Charles M. Israel Jr. relates his poem and the meaning behind it
Sing us your song, Queen City,
In a green chorus of oaks and loblollies,
Light rail and bank towers.
The Firebird holds a thousand suns,
The dawn kisses the skyscrapers,
As we awake to trade and try on
Our dreams of the next 45 years.
—Charles M. Israel, Jr.
The poet explains …
Charles M. Israel, Jr. is an instructor in the English department at Queens University of Charlotte. He’s also the author of the poetry chapbook Stacking Weather, which won the Flip Kelly Award from Amsterdam Press. His short stories have appeared in Southern Poetry Review, North Carolina Literary Review, Crazy Horse, Zone 3, and Slipstream. He explains, in his words, the poem “Dear Charlotte,”:
The assignment: Write an original poem to toast the 45 years of Charlotte magazine. The poem should come in at exactly 45 words, describe Charlotte’s miraculous growth, and contain the number 45.

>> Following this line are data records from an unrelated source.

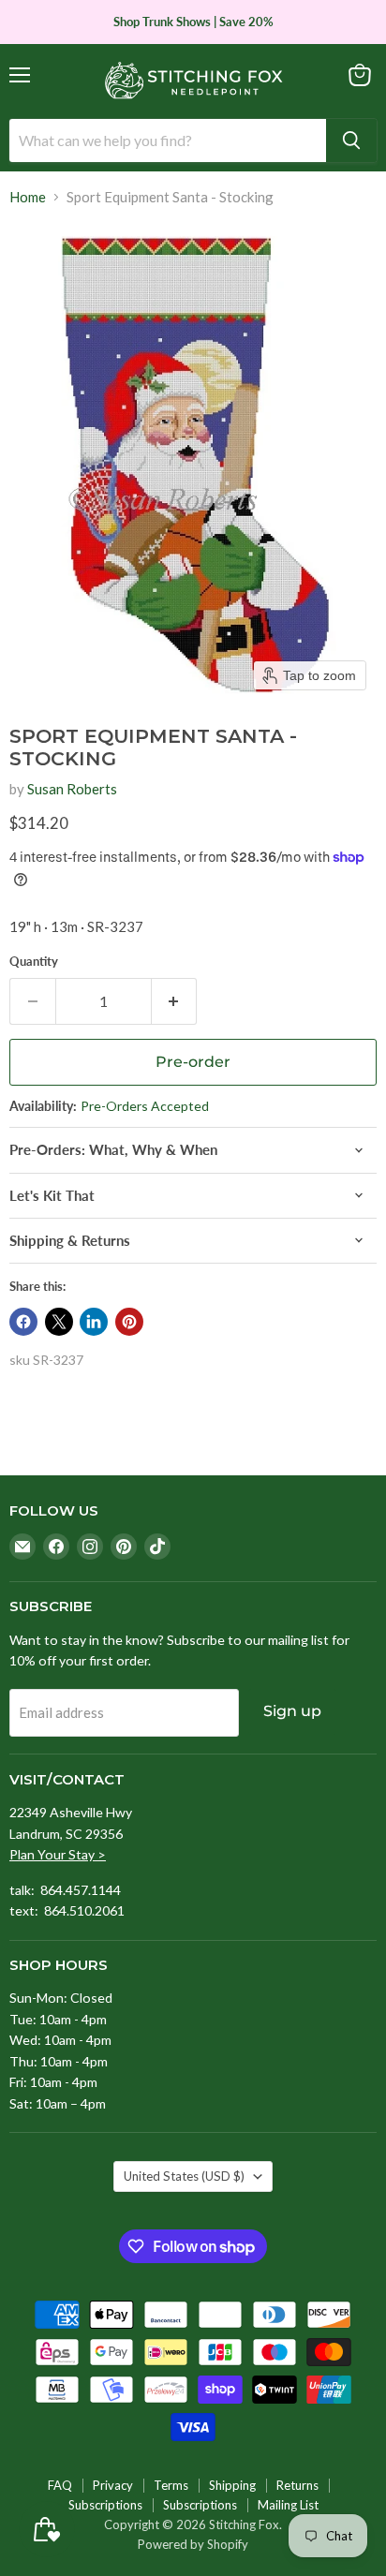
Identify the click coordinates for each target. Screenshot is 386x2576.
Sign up (292, 1711)
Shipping (232, 2485)
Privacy (113, 2485)
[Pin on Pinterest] (129, 1322)
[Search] (351, 140)
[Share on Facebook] (23, 1322)
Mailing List (288, 2504)
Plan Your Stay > (57, 1854)
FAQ (60, 2485)
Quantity (33, 962)
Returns (297, 2485)
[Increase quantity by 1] (175, 1001)
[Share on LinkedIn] (94, 1322)
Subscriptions (105, 2504)
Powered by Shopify (193, 2544)
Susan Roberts (72, 788)
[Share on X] (59, 1322)
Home (27, 197)
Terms (171, 2485)
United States (184, 2176)
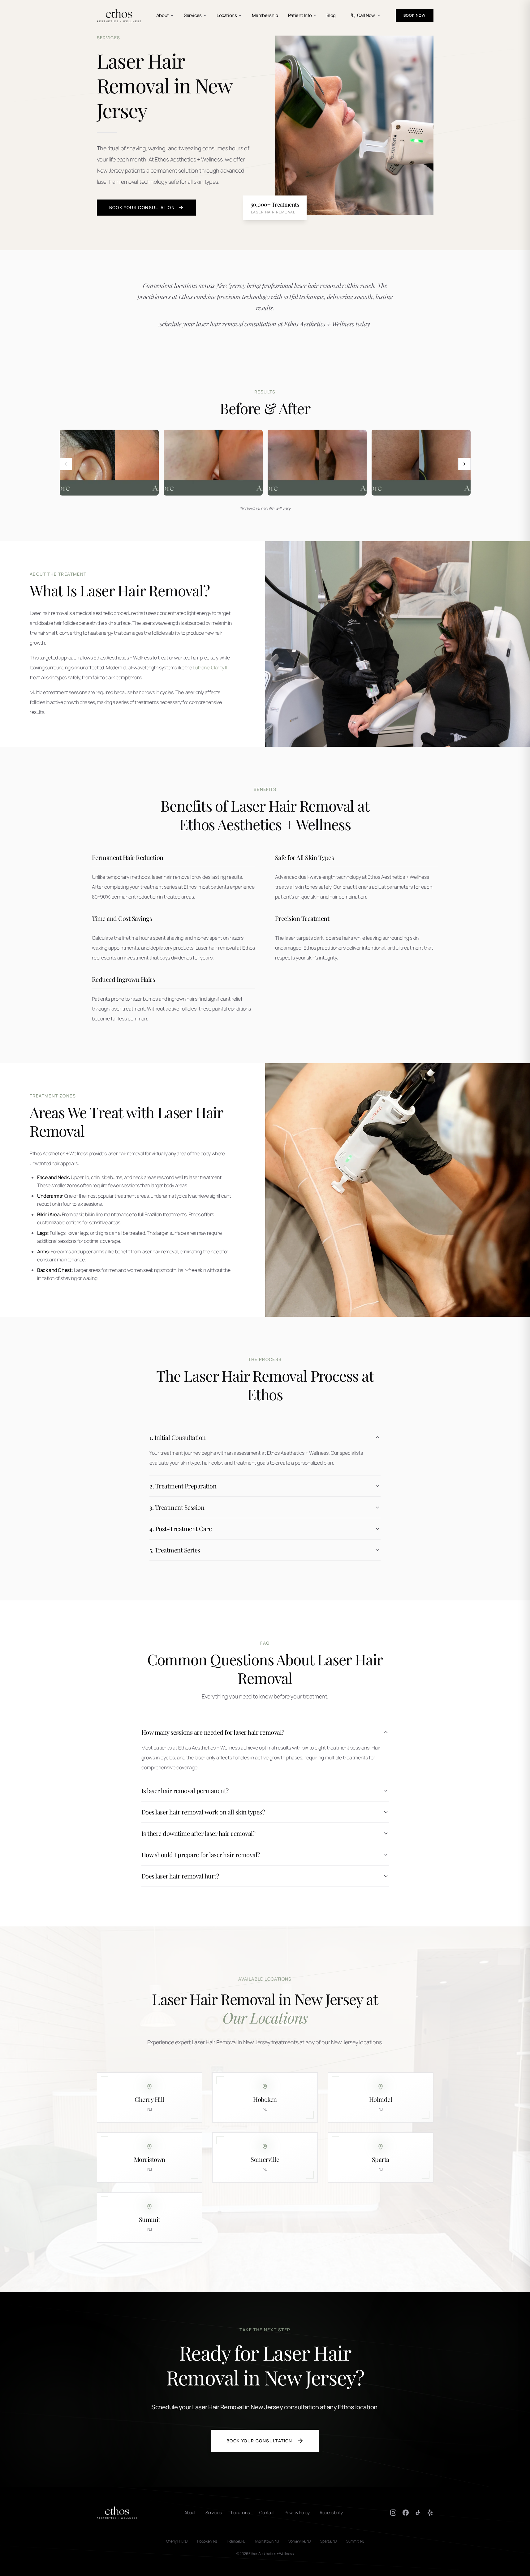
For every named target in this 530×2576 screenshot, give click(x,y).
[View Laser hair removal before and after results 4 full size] (213, 463)
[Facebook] (406, 2512)
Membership (265, 15)
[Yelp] (430, 2512)
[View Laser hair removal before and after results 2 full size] (421, 463)
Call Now (366, 15)
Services (193, 15)
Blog (331, 15)
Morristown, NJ (267, 2541)
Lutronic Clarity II (209, 667)
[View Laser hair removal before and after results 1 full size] (109, 463)
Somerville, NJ (299, 2541)
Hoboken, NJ (207, 2541)
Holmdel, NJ (236, 2541)
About (162, 15)
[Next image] (464, 464)
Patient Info (300, 15)
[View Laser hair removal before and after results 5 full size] (317, 463)
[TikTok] (418, 2512)
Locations (227, 15)
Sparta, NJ (328, 2541)
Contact (267, 2512)
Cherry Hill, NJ (176, 2541)
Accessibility (331, 2512)
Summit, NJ (355, 2541)
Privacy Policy (297, 2512)
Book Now (414, 15)
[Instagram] (393, 2512)
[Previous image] (66, 464)
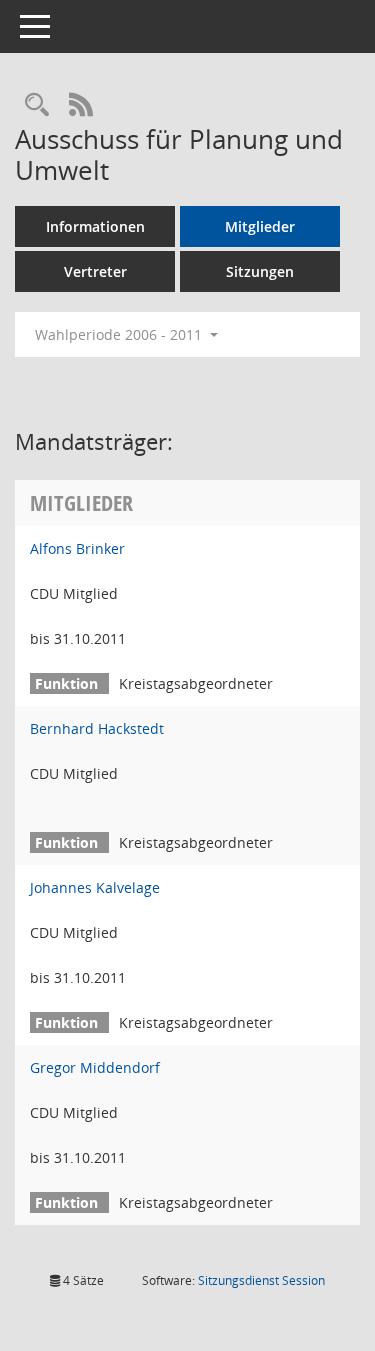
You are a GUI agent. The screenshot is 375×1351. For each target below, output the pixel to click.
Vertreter (95, 271)
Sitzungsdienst (261, 1280)
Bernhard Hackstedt (97, 728)
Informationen (95, 226)
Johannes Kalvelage (95, 887)
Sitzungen (260, 271)
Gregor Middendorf (95, 1067)
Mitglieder (260, 226)
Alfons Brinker (77, 548)
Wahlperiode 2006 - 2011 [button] (120, 334)
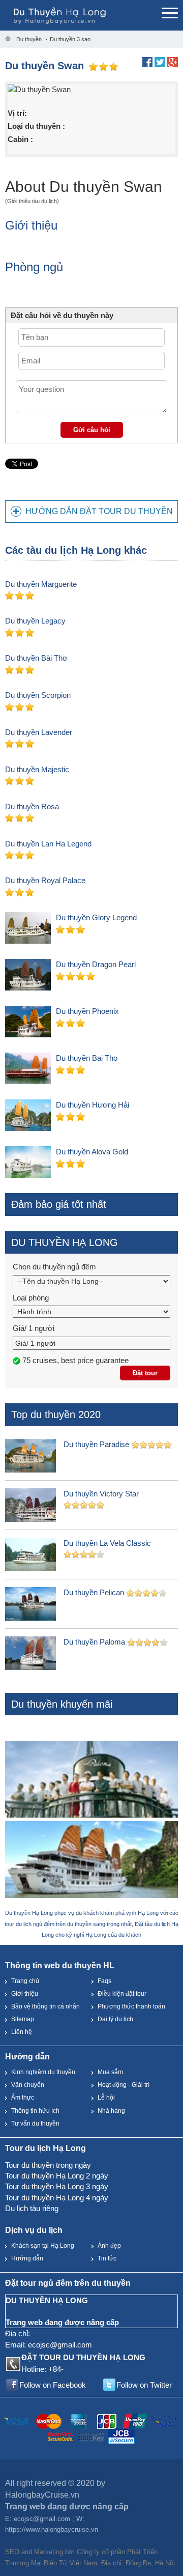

Right off, I knew the hardest challenge would be to narrow down what I wanted to say. For me, that’s always the toughest thing about writing. Plus, the Queen City has so much to tell us. So, I took off for Trade and Tryon. I walked around, looking at the people and the buildings and the trees. And I listened to them all.
As I began writing the poem, it started feeling like a letter to a friend. I decided to turn the title into the greeting for the letter.
In such a short poem, you can only go so far in developing images, pictures drawn with words. I’m trying for lines that are as much driven by sound as by images, such as the S sound in the line, “Dawn kisses the skyscrapers.” Plus, the verb in the line (“kisses”) gives the dawn, and for that matter, the skyscrapers, human qualities. With that word, I want to convey the gentleness of dawn, of something in nature softening something manmade (skyscrapers of concrete, steel, and glass), these towering testaments to Charlotte’s growth.
Beneath these towers nests The Firebird, my favorite symbol of the Queen City. You’ve seen it many times in these pages, and I’ve yet to meet a person who hasn’t fallen in love with it. Most have had their pictures taken under it. You can, too.